Protein structure prediction is a pretty useful tool. There are various 'foundation' models in biology now that are quite useful. I don't know if you want to count those as AI or ML.If you're looking for breakthroughs due to AI, they're not going to be obviously attributable to AI I think. Focusing on the biology related foundation models ... The ability to more quickly search through the space of sequences->structure, drugs, and predicted cell states (1) like with the biology based foundation models will certainly lead to some things being discovered/rejected/validated faster.
I heard about this vevo company recently so it's on my mind.
Biology experiments are hard and time consuming, and often hard to exactly replicate across labs. A lot of the data is of the form
a) start in cell state X (usual 'healthy' normal state) under conditions Y (environment variables like temperature, concentrations, etc.)
b) introduce some environmental pertubation P like some drug/chemical at some concentration, or maybe multiple pertubations at once
c) record trajectory or steady/final state of cell.
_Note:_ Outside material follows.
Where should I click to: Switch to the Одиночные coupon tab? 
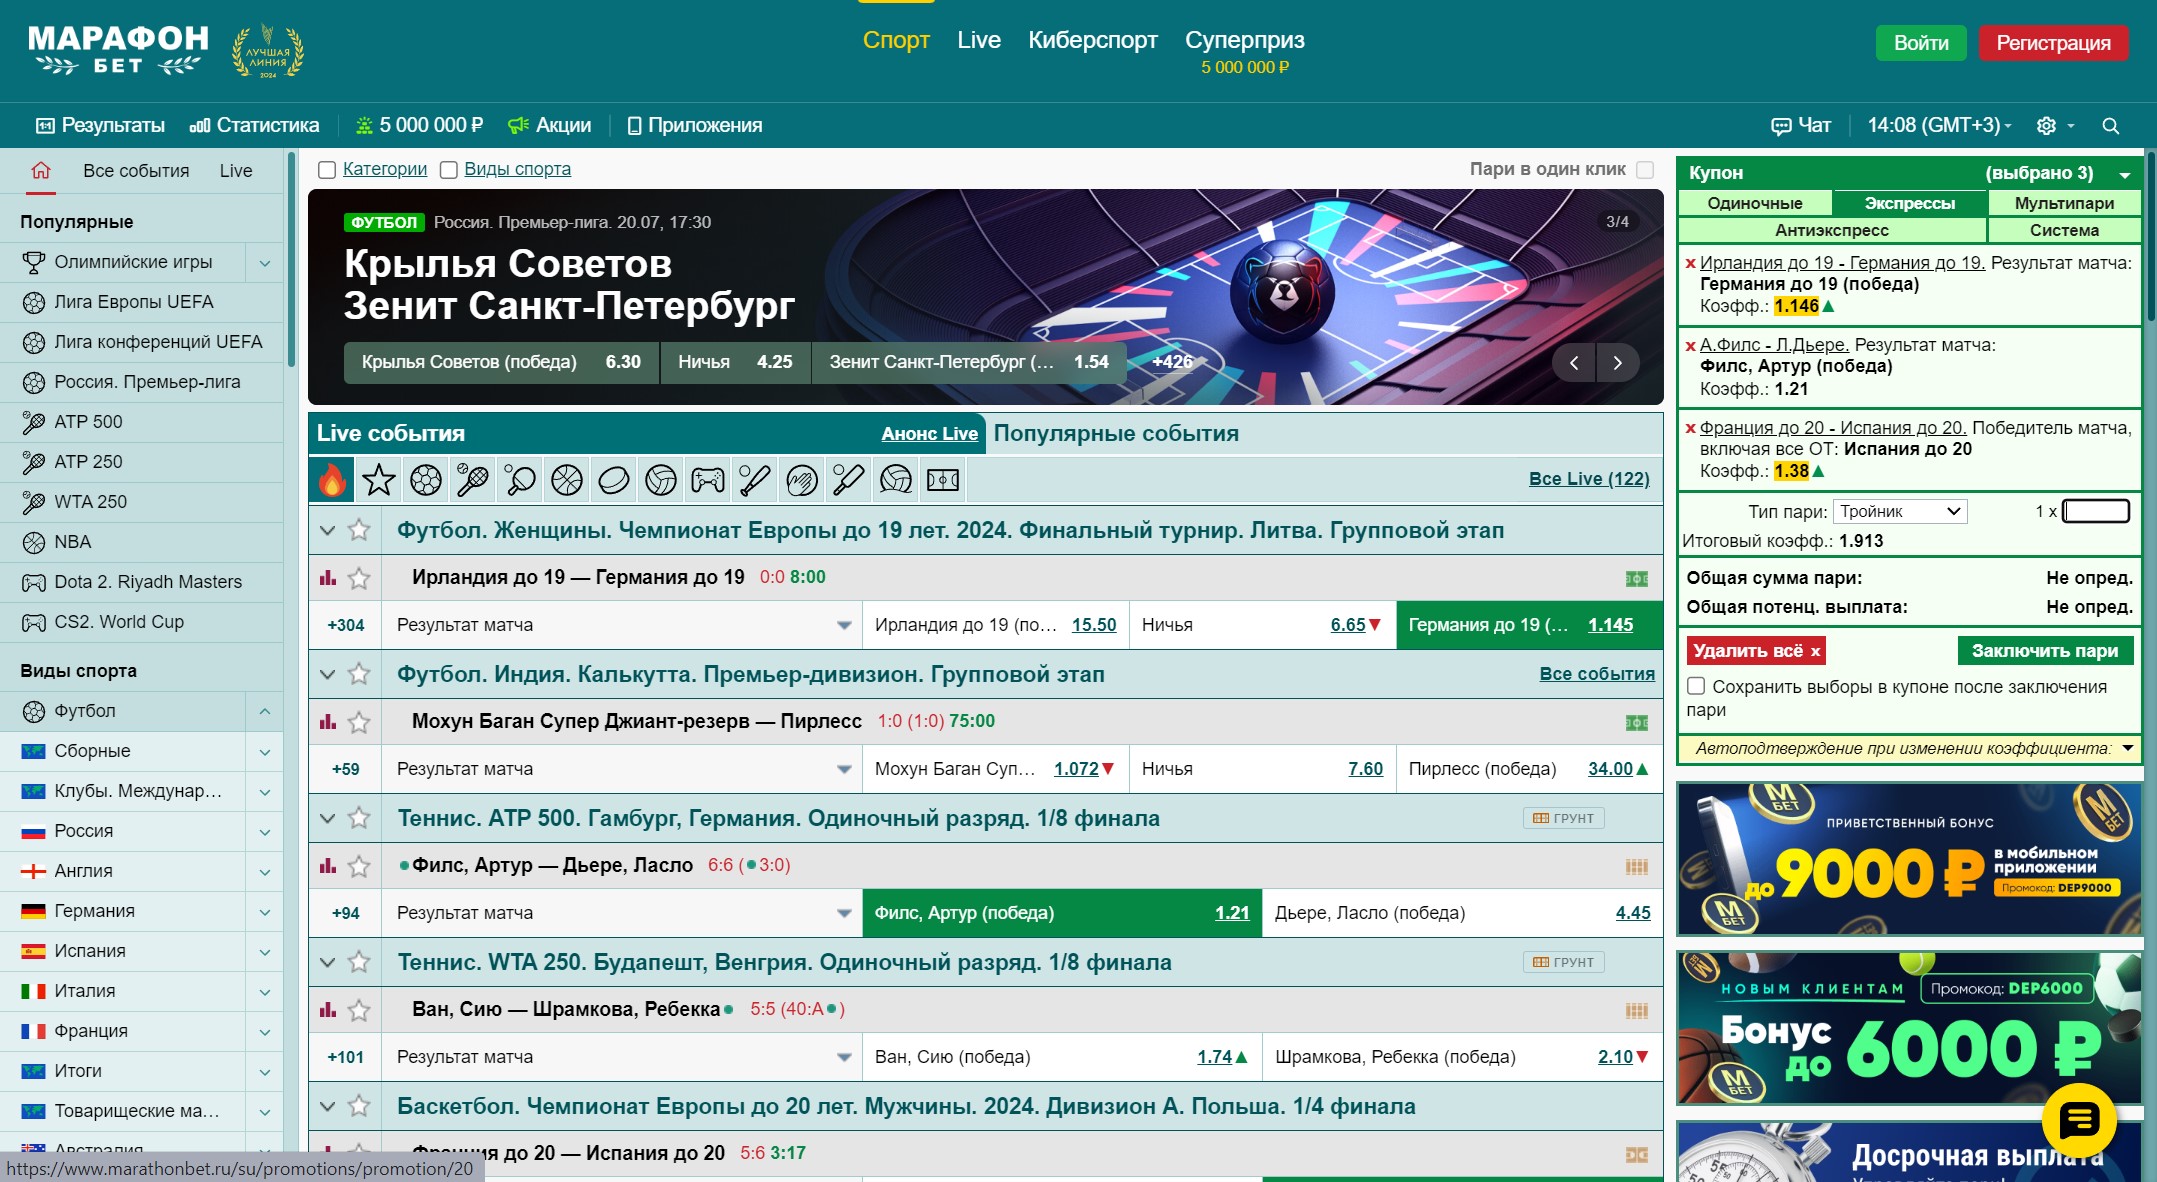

This data is largely hidden within published papers in non-standardized format. Vevo is attempting to collate all of those results with considerations for reproducibility into a standard easy-to-use format. The idea being that you can gradually build up a virtual sort of input-output (causal!) model that you can throw ideas for interventions against and see what it thinks would happen. Cells and biology are obviously enormously complicated so it's certainly not going to be 100% accurate/predictive, but my experience with network models in quantitative biology plus their proclaimed results make me pretty confident it's a sound approach.
Thus approach is clearly "AI" driven (maybe I would call this ML) and if their claims are anything close to reality, this is an incredibly powerful tool for all of academia and industry. You can reduce the search space enormously and target your experiments to cover the areas the virtual model doesn't seem so good, continuously improving it in a sort of crowd-sourced "active learning" manner. A continuously improving experimentally backed causal (w.r.t. perturbations) model of cells has so many applications. Again, i don't think this will directly lead to a breakthrough, but it can certainly make the breakthrough more likely and come faster.
There are many other examples like this that are some combination of
1) collating+filtering+refining existing data into an accessible easily query-able format
2) combining data + some physically motivated modeling to yield predictions where there is no data
3) targeted, informed feedback loop via experiments, simulations, or modeling to improve the whole system where it's known to be weak or where more accuracy is desired.
Assuming it all stays relatively open, that's undeniably a very powerful model for more effective science.
And that's just one approach. In physics ML can be use for finding and characterizing phase transitions, as one example. In the world of soft matter/biophysics simulation here's a few ways ML is used:
a) more efficient generation of configurations (Noe generative models). This is a big one, albeit still kind of early stages. Historically(simplifying), to generate independent samples in the right regions of phase means you need to integrate the system for long enough to hit that region multiple times. So regions of the space separated by rare transitions will take a loooong time to hit multiple times. The solution was simply longer simulations. Now, under some restrictions, you can leverage and augment existing data (including simulation data) to directly generate independent samples in the regions of interest. This is a really big deal.
b) more efficient, complex and accurate NN force-fields. Better incorporation of many-body and even quantum effects.
c) more complex simulation approaches via improved pipelines like automated parameterization and discovery of collective variables to more efficiently explore relevant configuration space.
Again, this is tooling that improves the process of discovery & investigation and thus directly contributes to science. Maybe not in the way you're picturing, but it is happening right now.